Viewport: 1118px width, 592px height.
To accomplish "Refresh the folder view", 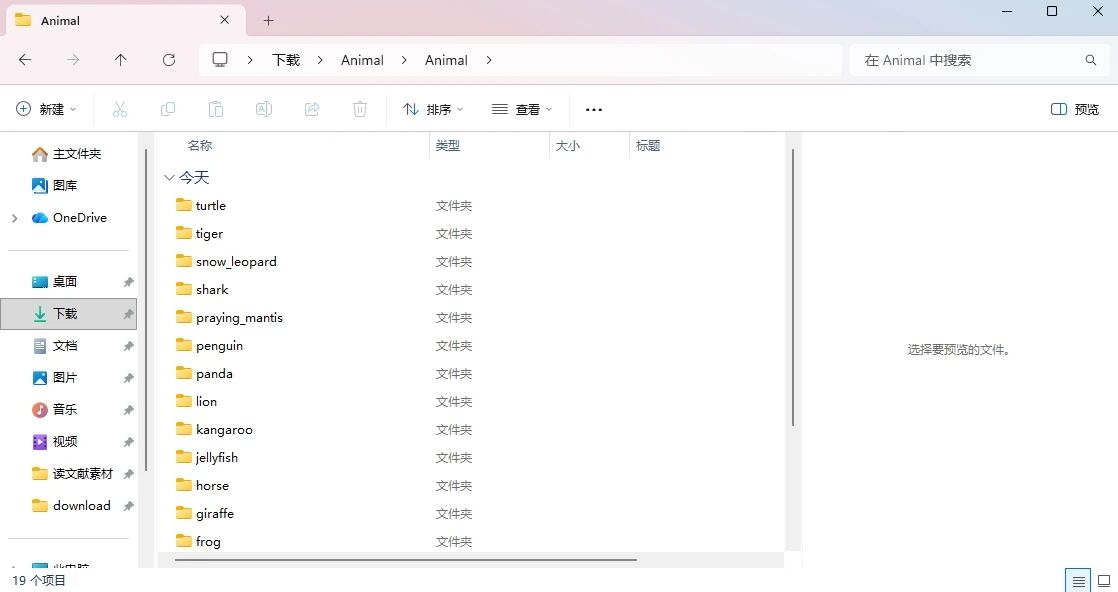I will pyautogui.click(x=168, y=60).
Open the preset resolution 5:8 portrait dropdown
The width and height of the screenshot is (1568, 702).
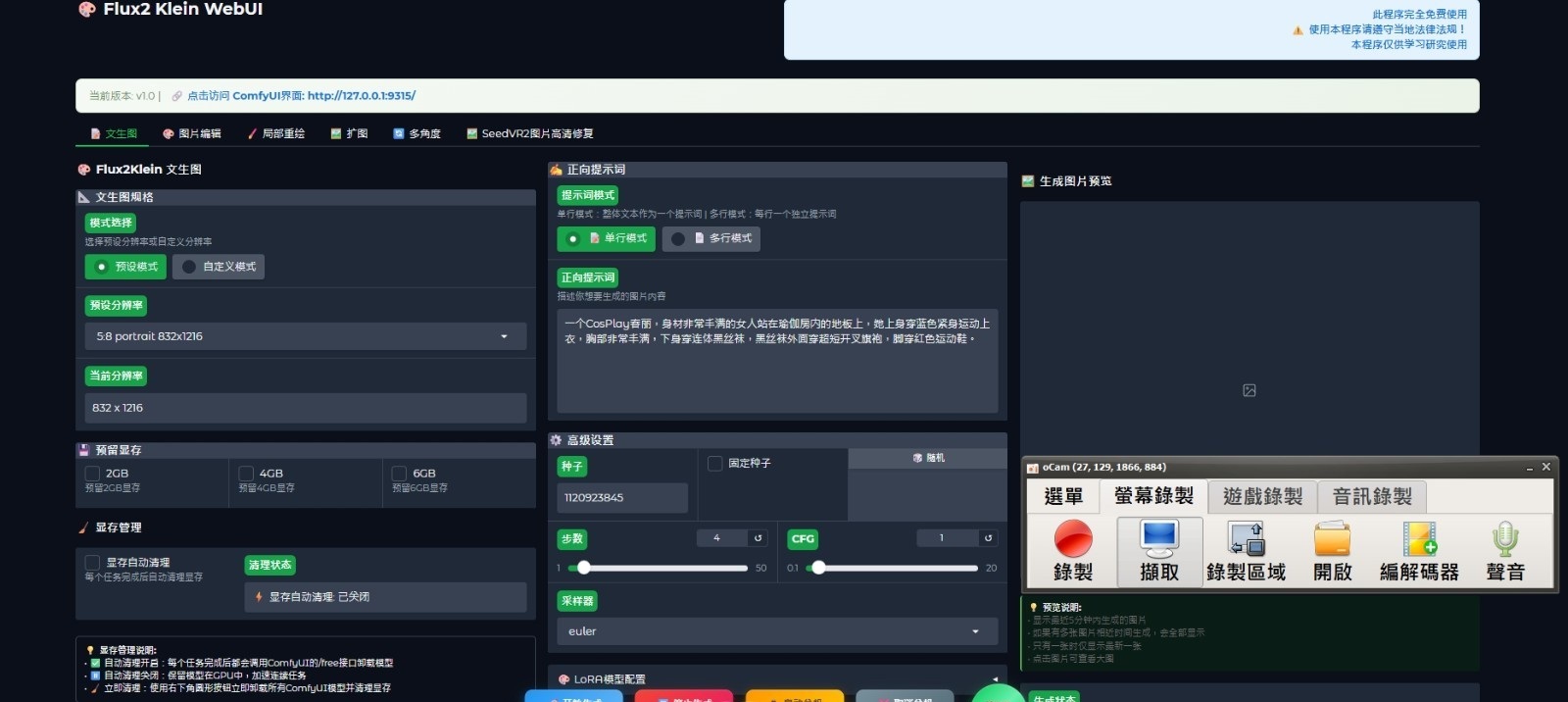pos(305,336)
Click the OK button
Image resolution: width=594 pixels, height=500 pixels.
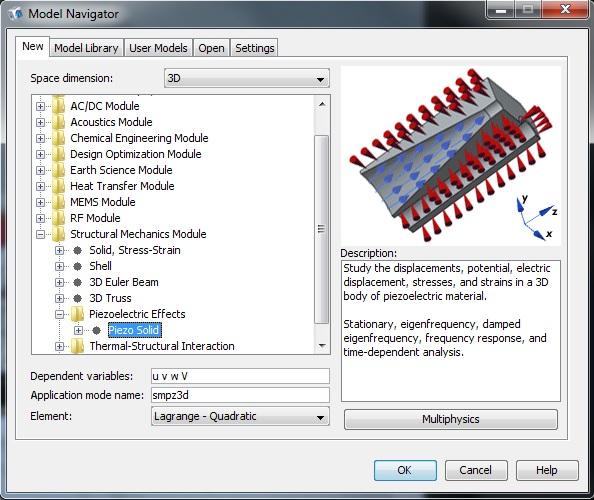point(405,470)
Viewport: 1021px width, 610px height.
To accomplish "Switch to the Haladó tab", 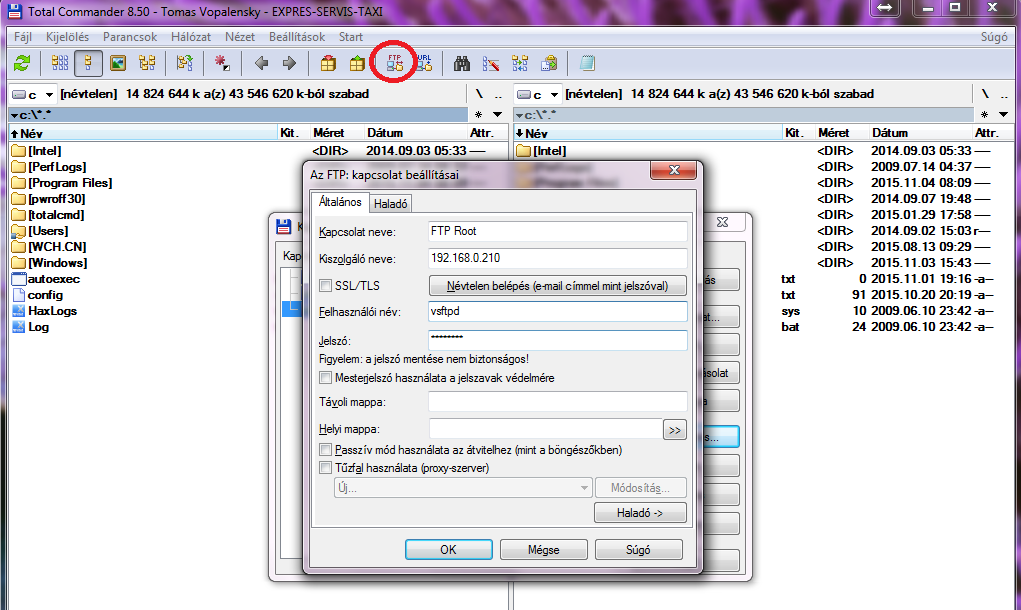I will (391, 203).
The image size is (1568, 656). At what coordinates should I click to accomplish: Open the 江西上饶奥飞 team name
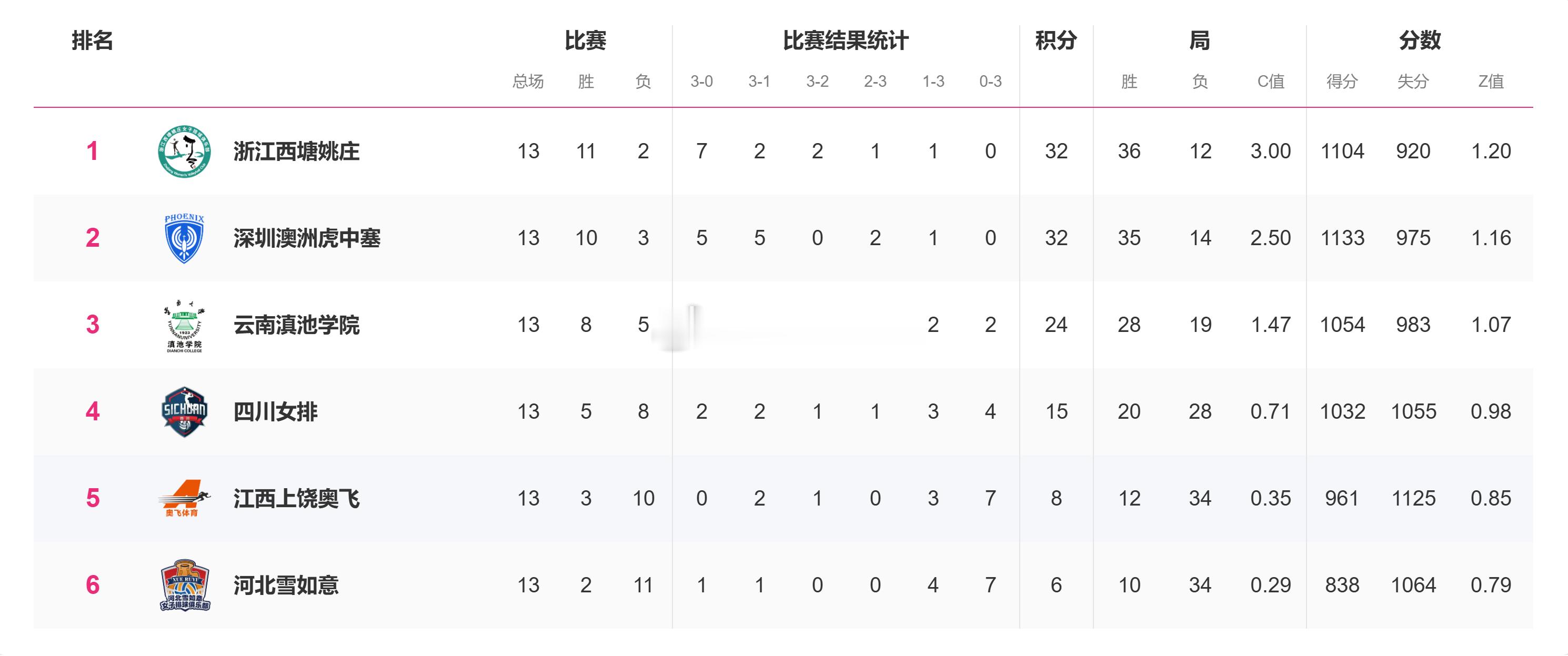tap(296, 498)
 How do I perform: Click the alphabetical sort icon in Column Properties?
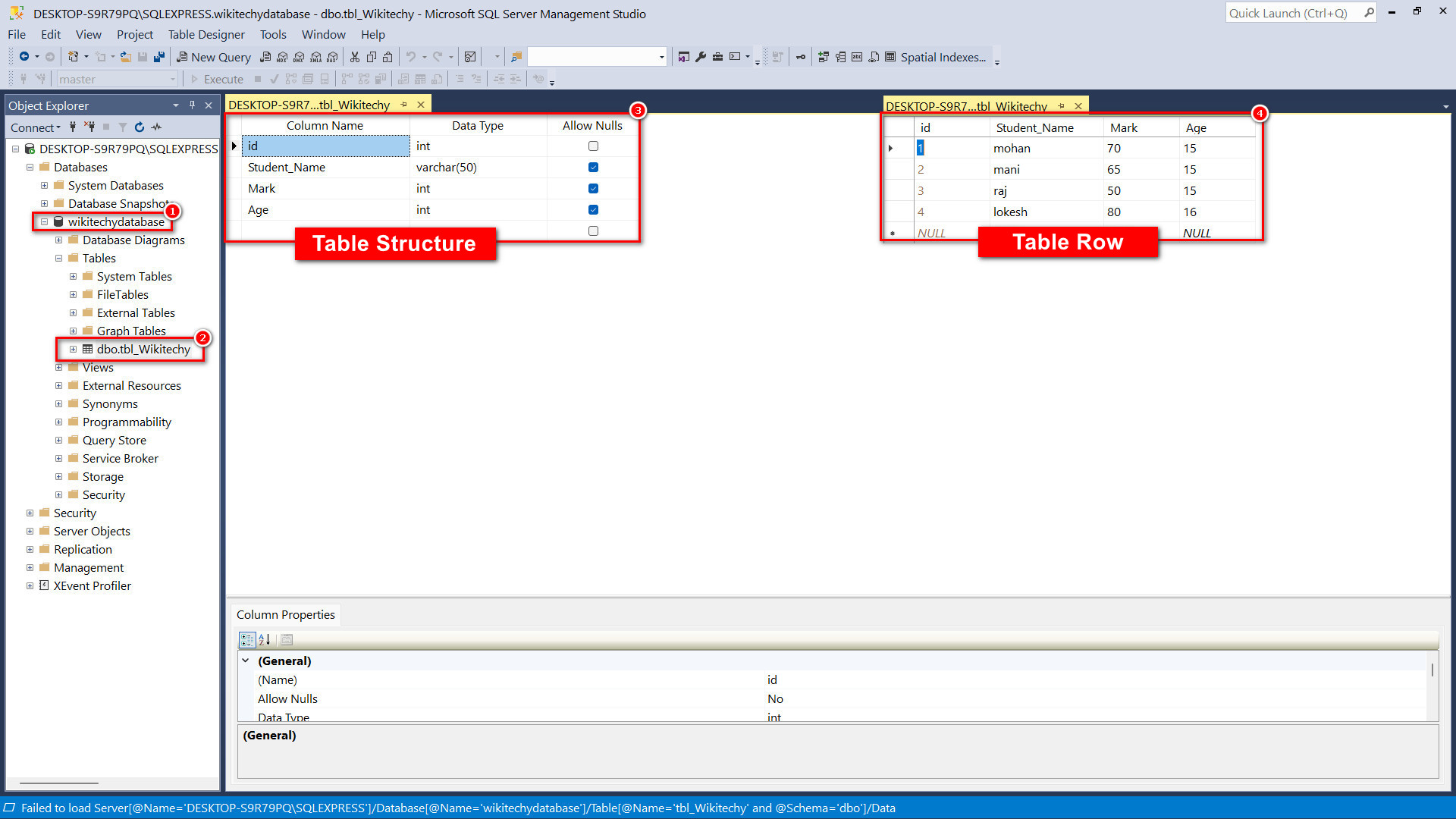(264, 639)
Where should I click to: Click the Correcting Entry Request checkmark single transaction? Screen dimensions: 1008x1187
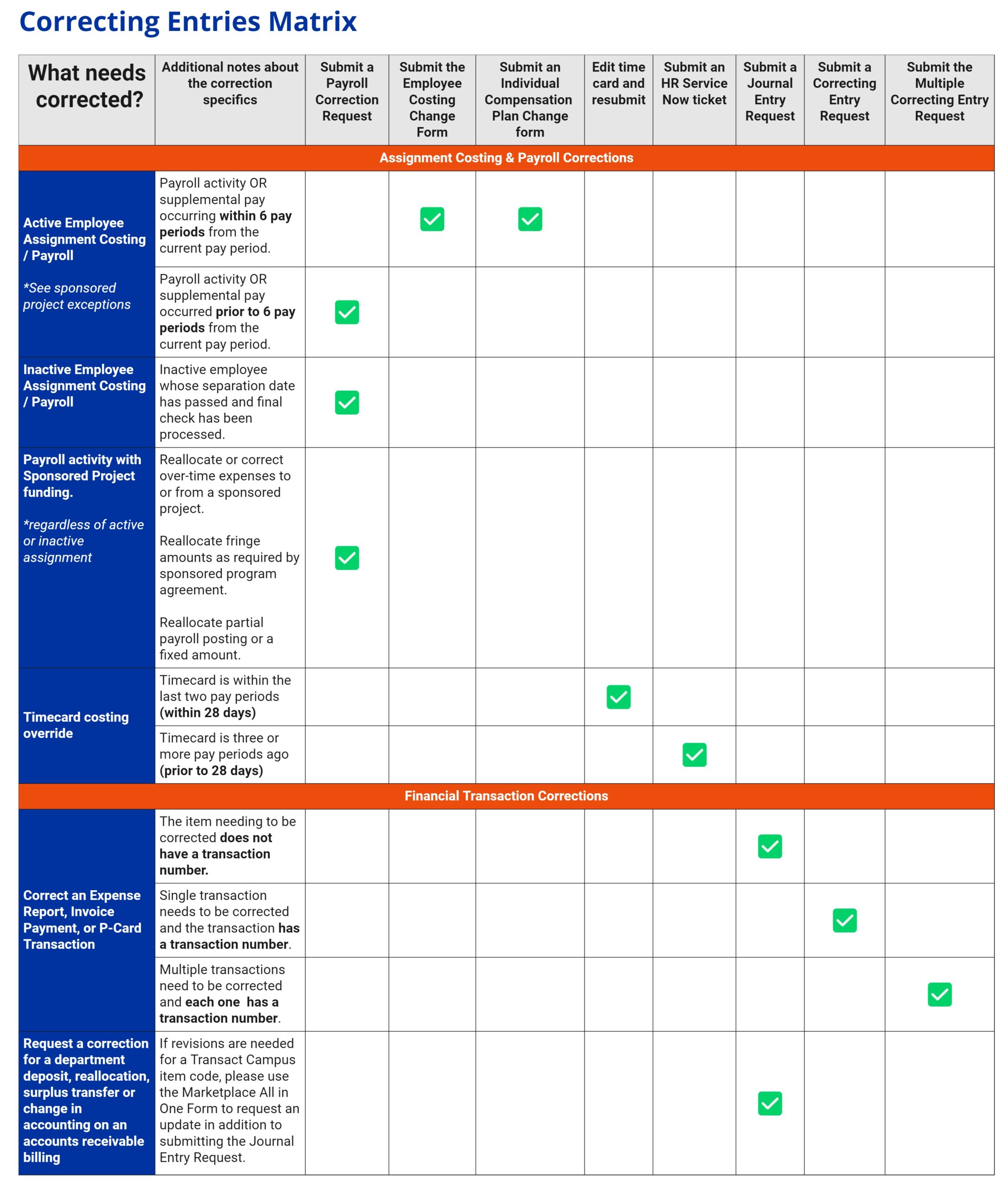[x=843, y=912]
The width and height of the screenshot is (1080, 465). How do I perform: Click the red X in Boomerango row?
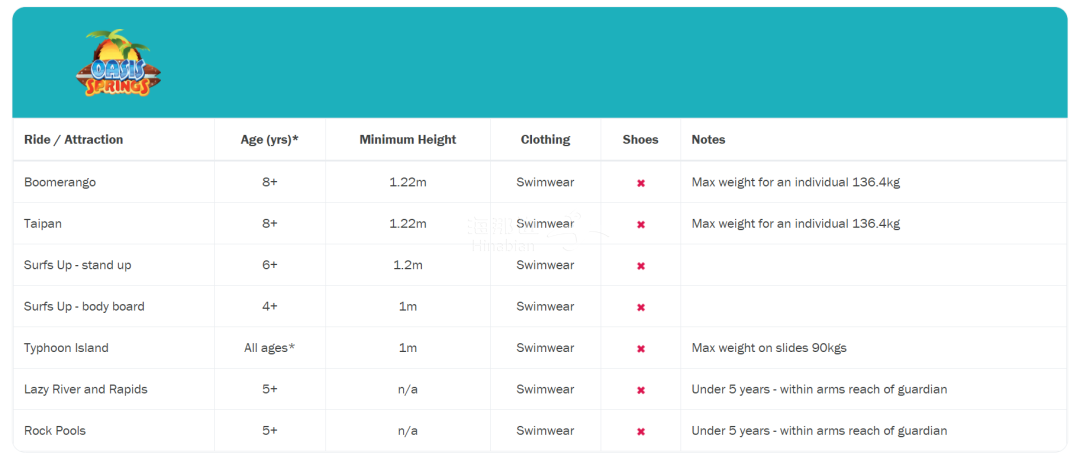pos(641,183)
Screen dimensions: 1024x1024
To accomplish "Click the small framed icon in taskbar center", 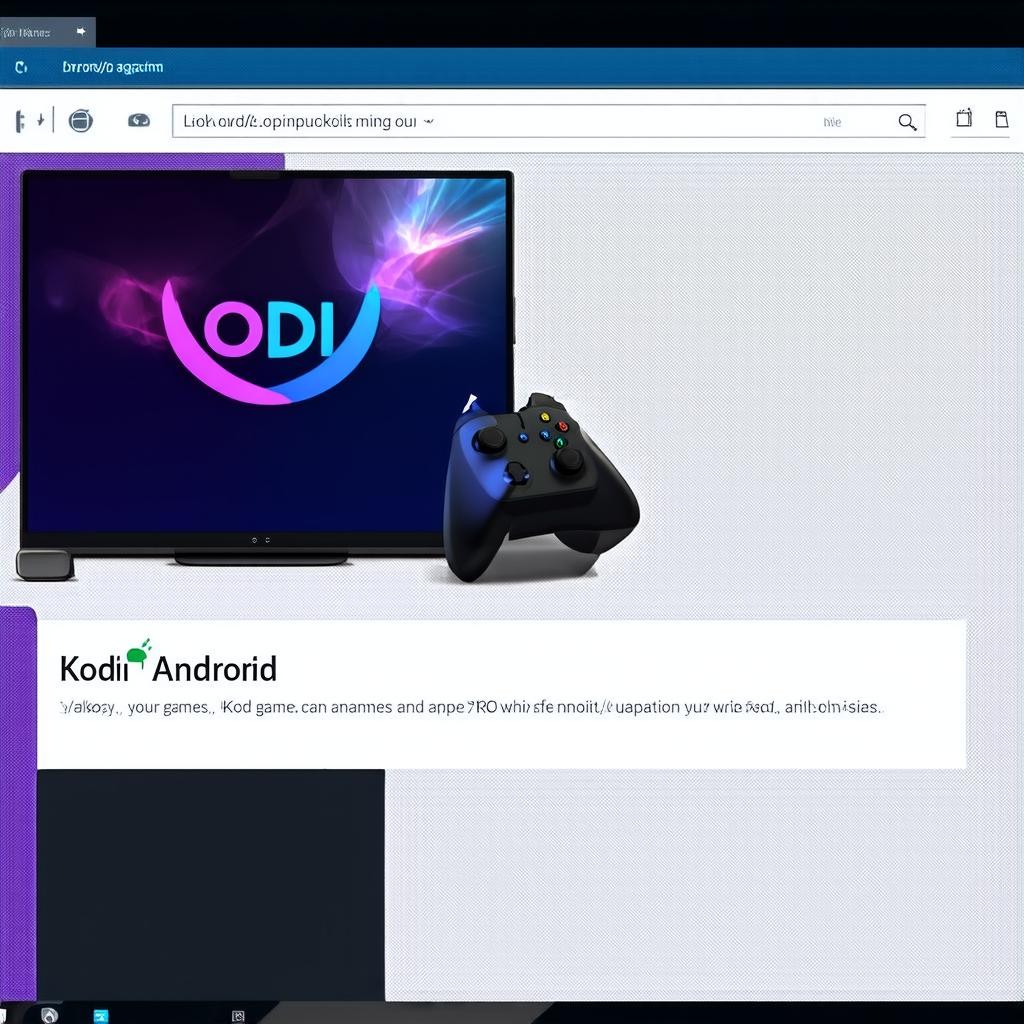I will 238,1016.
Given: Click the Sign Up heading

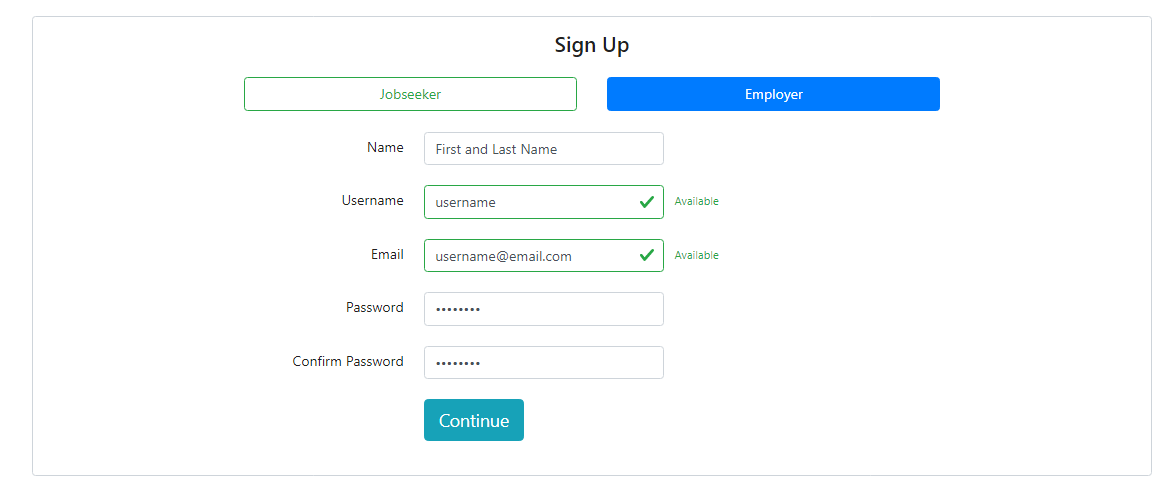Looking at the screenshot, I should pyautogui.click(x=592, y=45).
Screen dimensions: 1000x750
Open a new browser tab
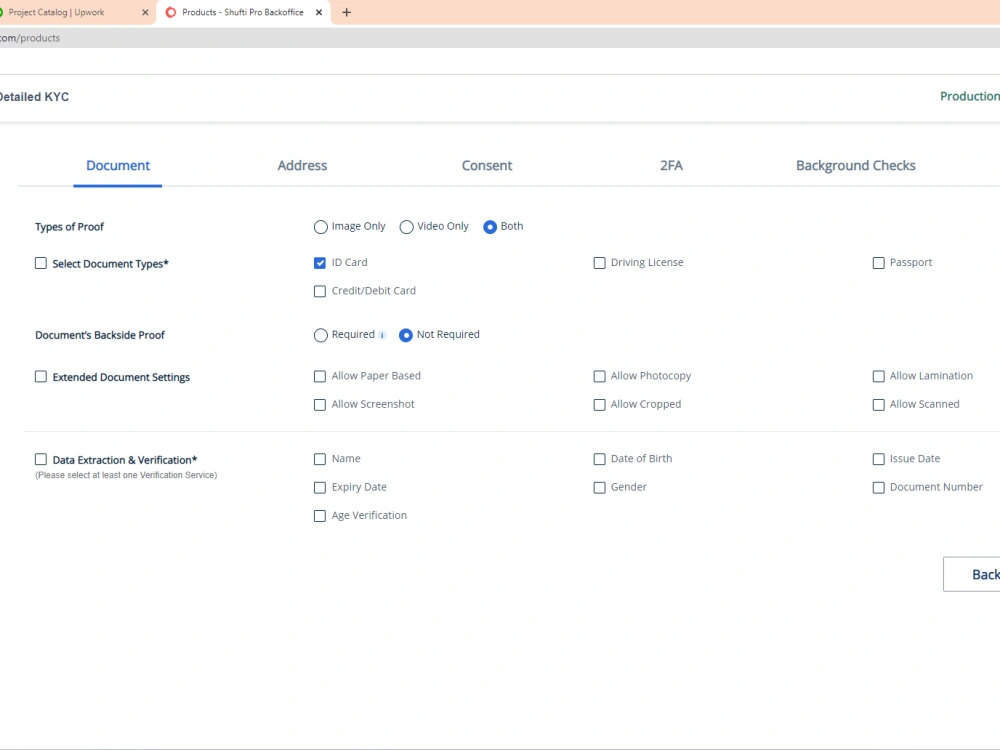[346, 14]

————————

▶ EXERCISE:
Nothing but the lines from the one containing "Given: Click the Sign Up heading" through the final line of the records, both included and copied exactly, should appear in the answer; pictures stay out.

▶ SOLUTION TO THIS TASK:
Given: Click the Sign Up heading

Looking at the screenshot, I should pyautogui.click(x=592, y=45).
Screen dimensions: 1000x750
Open a new browser tab
[346, 14]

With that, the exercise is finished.